(Record excerpts)

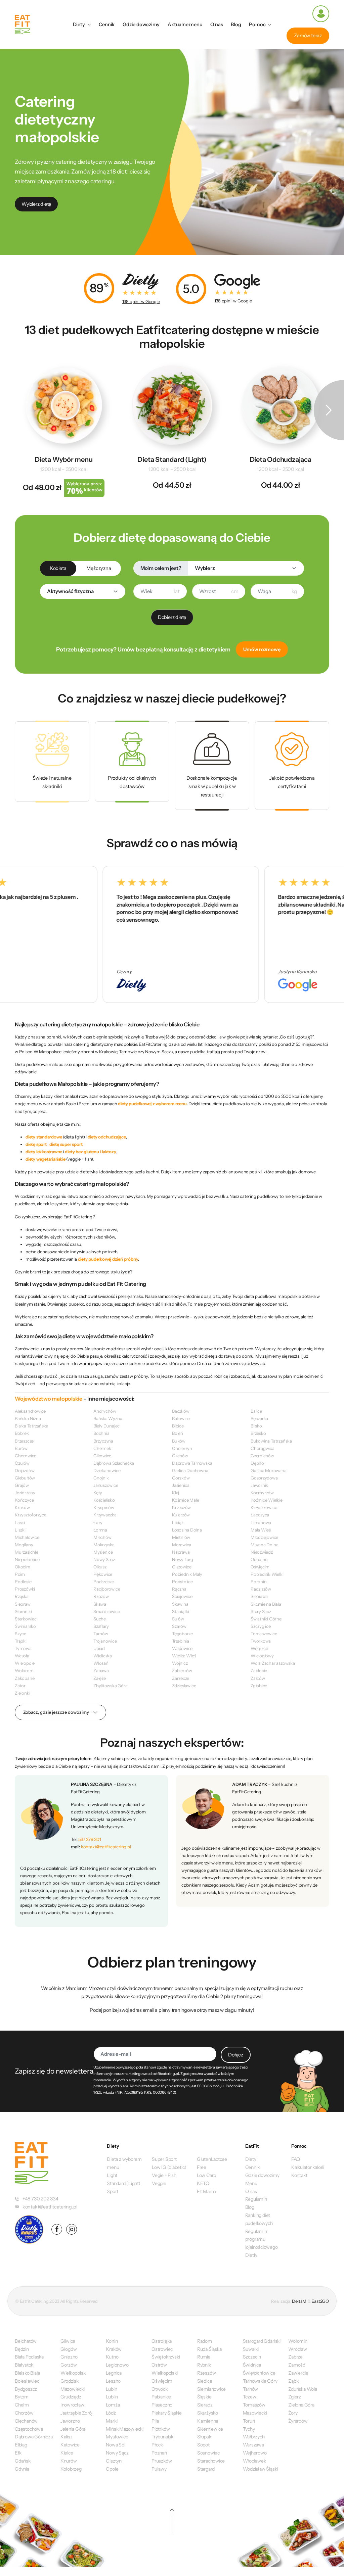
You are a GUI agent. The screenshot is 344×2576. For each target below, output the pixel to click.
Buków (178, 1441)
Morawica (181, 1544)
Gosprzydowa (264, 1477)
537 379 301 (89, 1839)
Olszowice (181, 1566)
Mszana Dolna (264, 1544)
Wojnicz (179, 1663)
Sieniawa (259, 1596)
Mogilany (24, 1544)
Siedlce (204, 2381)
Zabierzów (182, 1670)
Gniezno (69, 2357)
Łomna (100, 1530)
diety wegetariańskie (46, 1159)
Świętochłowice (259, 2373)
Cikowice (102, 1455)
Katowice (70, 2445)
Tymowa (23, 1648)
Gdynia (22, 2469)
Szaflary (101, 1626)
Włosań (101, 1663)
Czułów (22, 1463)
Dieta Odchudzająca (280, 459)
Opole (112, 2469)
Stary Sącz (261, 1611)
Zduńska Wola (302, 2389)
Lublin (112, 2397)
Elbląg (21, 2445)
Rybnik (204, 2365)
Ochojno (259, 1559)
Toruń (249, 2421)
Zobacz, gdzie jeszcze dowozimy (56, 1712)
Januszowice (105, 1485)
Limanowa (261, 1522)
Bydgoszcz (26, 2389)
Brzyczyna (103, 1441)
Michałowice (27, 1537)
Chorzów (24, 2413)
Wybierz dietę (36, 204)
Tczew (249, 2397)
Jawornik (259, 1485)
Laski (20, 1522)
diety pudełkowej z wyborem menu (152, 1103)
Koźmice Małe (185, 1500)
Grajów (22, 1485)
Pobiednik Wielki (267, 1574)
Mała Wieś (261, 1530)
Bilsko (256, 1425)
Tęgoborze (182, 1633)
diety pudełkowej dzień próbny (108, 1259)
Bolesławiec (27, 2381)
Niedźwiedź (262, 1552)
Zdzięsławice (184, 1685)
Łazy (97, 1522)
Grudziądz (70, 2397)
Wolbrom (24, 1670)
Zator (20, 1685)
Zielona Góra (301, 2405)
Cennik (107, 24)
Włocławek (254, 2461)
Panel (320, 13)
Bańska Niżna (28, 1418)
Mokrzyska (104, 1544)
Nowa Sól (115, 2445)
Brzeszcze (24, 1441)
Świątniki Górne (266, 1618)
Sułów (178, 1618)
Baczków (180, 1411)
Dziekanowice (106, 1470)
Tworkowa (261, 1641)
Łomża (113, 2405)
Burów (21, 1448)
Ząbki (293, 2381)
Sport (112, 2191)
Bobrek (22, 1433)
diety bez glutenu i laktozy (90, 1151)
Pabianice (161, 2397)
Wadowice (182, 1648)
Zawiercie (298, 2373)
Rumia (203, 2357)
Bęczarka (259, 1418)
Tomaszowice (264, 1633)
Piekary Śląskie (167, 2413)
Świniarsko (25, 1626)
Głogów (68, 2349)
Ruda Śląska (209, 2349)
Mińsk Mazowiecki (124, 2429)
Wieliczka (102, 1655)
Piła (155, 2421)
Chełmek (102, 1448)
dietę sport (36, 1144)
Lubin (111, 2389)
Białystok (24, 2365)
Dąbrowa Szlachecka (113, 1463)
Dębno (257, 1463)
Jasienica (180, 1485)
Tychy (249, 2429)
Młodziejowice (264, 1537)
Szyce (20, 1633)
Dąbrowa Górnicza (34, 2437)
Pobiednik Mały (187, 1574)
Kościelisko (104, 1500)
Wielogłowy (262, 1655)
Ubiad (99, 1648)
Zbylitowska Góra (110, 1685)
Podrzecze (103, 1581)
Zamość (296, 2365)
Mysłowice (117, 2437)
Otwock (160, 2389)
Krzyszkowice (264, 1507)
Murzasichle (26, 1552)
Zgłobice (259, 1685)
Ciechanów (26, 2421)
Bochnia (101, 1433)
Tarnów (100, 1633)
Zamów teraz (308, 36)
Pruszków (162, 2461)
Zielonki (22, 1693)
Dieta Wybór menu (64, 459)
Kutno (112, 2357)
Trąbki (21, 1641)
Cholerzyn (182, 1448)
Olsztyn (113, 2461)
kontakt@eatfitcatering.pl (106, 1846)
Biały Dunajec (106, 1425)
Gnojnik (101, 1477)
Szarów (179, 1626)
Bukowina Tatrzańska (271, 1441)
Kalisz (66, 2437)
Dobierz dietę (172, 617)
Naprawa (180, 1552)
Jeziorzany (25, 1492)
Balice (256, 1411)
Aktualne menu (185, 24)
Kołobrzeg (71, 2469)
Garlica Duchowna (190, 1470)
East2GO (320, 2301)
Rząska (22, 1596)
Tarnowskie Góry (260, 2381)
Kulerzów (181, 1514)
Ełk (18, 2453)
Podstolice (182, 1581)
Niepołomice (27, 1559)
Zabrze (295, 2357)
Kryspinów (103, 1507)
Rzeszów (206, 2373)
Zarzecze (180, 1678)
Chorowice (25, 1455)
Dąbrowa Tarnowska (192, 1463)
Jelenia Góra (72, 2429)
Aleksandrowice (30, 1411)
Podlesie (23, 1581)
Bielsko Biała (27, 2373)
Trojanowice (105, 1641)
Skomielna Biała (266, 1604)
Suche (99, 1618)
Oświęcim (260, 1566)
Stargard (206, 2469)
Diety (79, 24)
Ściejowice (182, 1596)
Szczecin (252, 2357)
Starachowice (211, 2461)
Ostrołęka (162, 2341)
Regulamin (256, 2199)
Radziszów (261, 1589)
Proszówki (25, 1589)
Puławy (159, 2469)
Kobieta (58, 568)
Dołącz (235, 2055)
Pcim (20, 1574)
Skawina (180, 1604)
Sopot (203, 2445)
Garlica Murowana (269, 1470)
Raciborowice (106, 1589)
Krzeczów (181, 1507)
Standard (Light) (123, 2183)
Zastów (258, 1678)
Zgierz (294, 2397)
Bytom (22, 2397)
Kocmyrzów (262, 1492)
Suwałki (251, 2349)
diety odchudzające (107, 1136)
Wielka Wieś (184, 1655)
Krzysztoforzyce (30, 1514)
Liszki (20, 1530)
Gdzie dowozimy (141, 24)
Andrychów (104, 1411)
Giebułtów (25, 1477)
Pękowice (102, 1574)
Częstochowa (29, 2429)
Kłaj (175, 1492)
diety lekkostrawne (44, 1151)
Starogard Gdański (262, 2341)
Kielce (66, 2453)
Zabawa (101, 1670)
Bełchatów (26, 2341)
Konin (112, 2341)
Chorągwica (262, 1448)
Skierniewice (210, 2429)
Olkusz (99, 1566)
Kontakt (299, 2175)
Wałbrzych (254, 2437)
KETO (203, 2183)
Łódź (111, 2413)
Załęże (99, 1678)
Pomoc (257, 24)
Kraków (22, 1507)
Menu (251, 2183)
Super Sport (164, 2159)
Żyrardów (297, 2421)
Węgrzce (259, 1648)
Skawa (99, 1604)
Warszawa (253, 2445)
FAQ (295, 2159)
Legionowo (117, 2365)
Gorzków (180, 1477)
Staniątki (180, 1611)
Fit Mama (206, 2191)
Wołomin (297, 2341)
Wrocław (297, 2349)
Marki (111, 2421)
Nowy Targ (182, 1559)
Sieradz (204, 2405)
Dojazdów (24, 1470)
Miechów (102, 1537)
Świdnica (252, 2365)
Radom (204, 2341)
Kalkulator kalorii (307, 2167)
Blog (236, 24)
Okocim (22, 1566)
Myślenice (103, 1552)
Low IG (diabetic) (169, 2167)
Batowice (181, 1418)
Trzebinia (180, 1641)
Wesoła (22, 1655)
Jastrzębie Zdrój (76, 2413)
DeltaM (299, 2301)
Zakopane (24, 1678)
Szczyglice (261, 1626)
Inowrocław (72, 2405)
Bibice (178, 1425)
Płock (157, 2445)
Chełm (22, 2405)
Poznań (159, 2453)
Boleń (177, 1433)
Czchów (180, 1455)
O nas (216, 24)
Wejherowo (255, 2453)
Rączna (179, 1589)
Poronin (258, 1581)
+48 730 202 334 (40, 2199)
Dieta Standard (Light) (171, 459)
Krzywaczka (105, 1514)
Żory (292, 2413)
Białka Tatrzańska (31, 1425)
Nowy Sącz (104, 1559)
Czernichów (262, 1455)
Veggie (159, 2183)
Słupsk (204, 2437)
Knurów (68, 2461)
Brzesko (258, 1433)
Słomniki (23, 1611)
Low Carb (206, 2175)
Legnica (113, 2373)
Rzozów (101, 1596)
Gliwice (67, 2341)
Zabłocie (259, 1670)
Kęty (97, 1492)
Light (112, 2175)
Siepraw (22, 1604)
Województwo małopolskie (48, 1398)
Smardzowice (106, 1611)
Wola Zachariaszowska (273, 1663)
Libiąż (177, 1522)
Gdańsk (23, 2461)
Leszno (113, 2381)
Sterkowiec (26, 1618)
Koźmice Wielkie (267, 1500)
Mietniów (181, 1537)
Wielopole (25, 1663)
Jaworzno (70, 2421)
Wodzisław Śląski (260, 2469)
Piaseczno (162, 2405)
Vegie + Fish (164, 2175)
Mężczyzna (98, 568)
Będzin (22, 2349)
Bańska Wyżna (107, 1418)
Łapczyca (260, 1514)
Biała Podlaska (29, 2357)
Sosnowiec (208, 2453)
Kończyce (24, 1500)
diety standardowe (44, 1136)
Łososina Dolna (187, 1530)
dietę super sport (65, 1144)
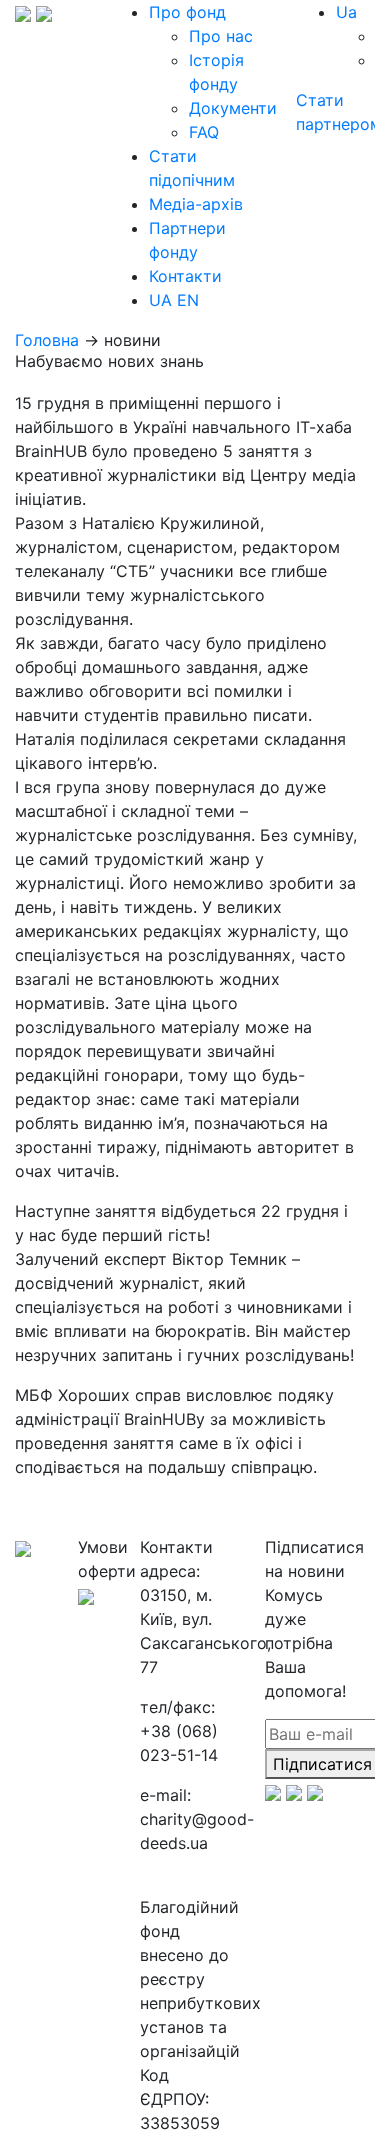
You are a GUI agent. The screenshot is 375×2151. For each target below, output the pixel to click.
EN (188, 300)
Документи (233, 108)
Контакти (185, 276)
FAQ (204, 132)
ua (346, 12)
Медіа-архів (196, 204)
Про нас (221, 36)
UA (160, 300)
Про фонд (187, 12)
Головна (47, 340)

(End Record excerpts)

Would you print exactly and only the lines of the material above that run from the line with "Dojazdów (24, 1470)" through the line with "Gliwice (67, 2341)", both included?

# [Answer for the task]
Dojazdów (24, 1470)
Miechów (102, 1537)
Świdnica (252, 2365)
Radom (204, 2341)
Kalkulator kalorii (307, 2167)
Blog (236, 24)
Okocim (22, 1566)
Myślenice (103, 1552)
Low IG (diabetic) (169, 2167)
Batowice (181, 1418)
Trzebinia (180, 1641)
Wesoła (22, 1655)
Jastrzębie Zdrój (76, 2413)
DeltaM (299, 2301)
Zakopane (24, 1678)
Szczyglice (261, 1626)
Inowrocław (72, 2405)
Bibice (178, 1425)
Płock (157, 2445)
Chełm (22, 2405)
Poznań (159, 2453)
Boleń (177, 1433)
Czchów (180, 1455)
O nas (216, 24)
Wejherowo (255, 2453)
Rączna (179, 1589)
Poronin (258, 1581)
+48 730 202 334 (40, 2199)
Dieta Standard (Light) (171, 459)
Krzywaczka (105, 1514)
Żory (292, 2413)
Białka Tatrzańska (31, 1425)
Nowy Sącz (104, 1559)
Czernichów (262, 1455)
Veggie (159, 2183)
Słupsk (204, 2437)
Knurów (68, 2461)
Brzesko (258, 1433)
Słomniki (23, 1611)
Low Carb (206, 2175)
Legnica (113, 2373)
Rzozów (101, 1596)
Gliwice (67, 2341)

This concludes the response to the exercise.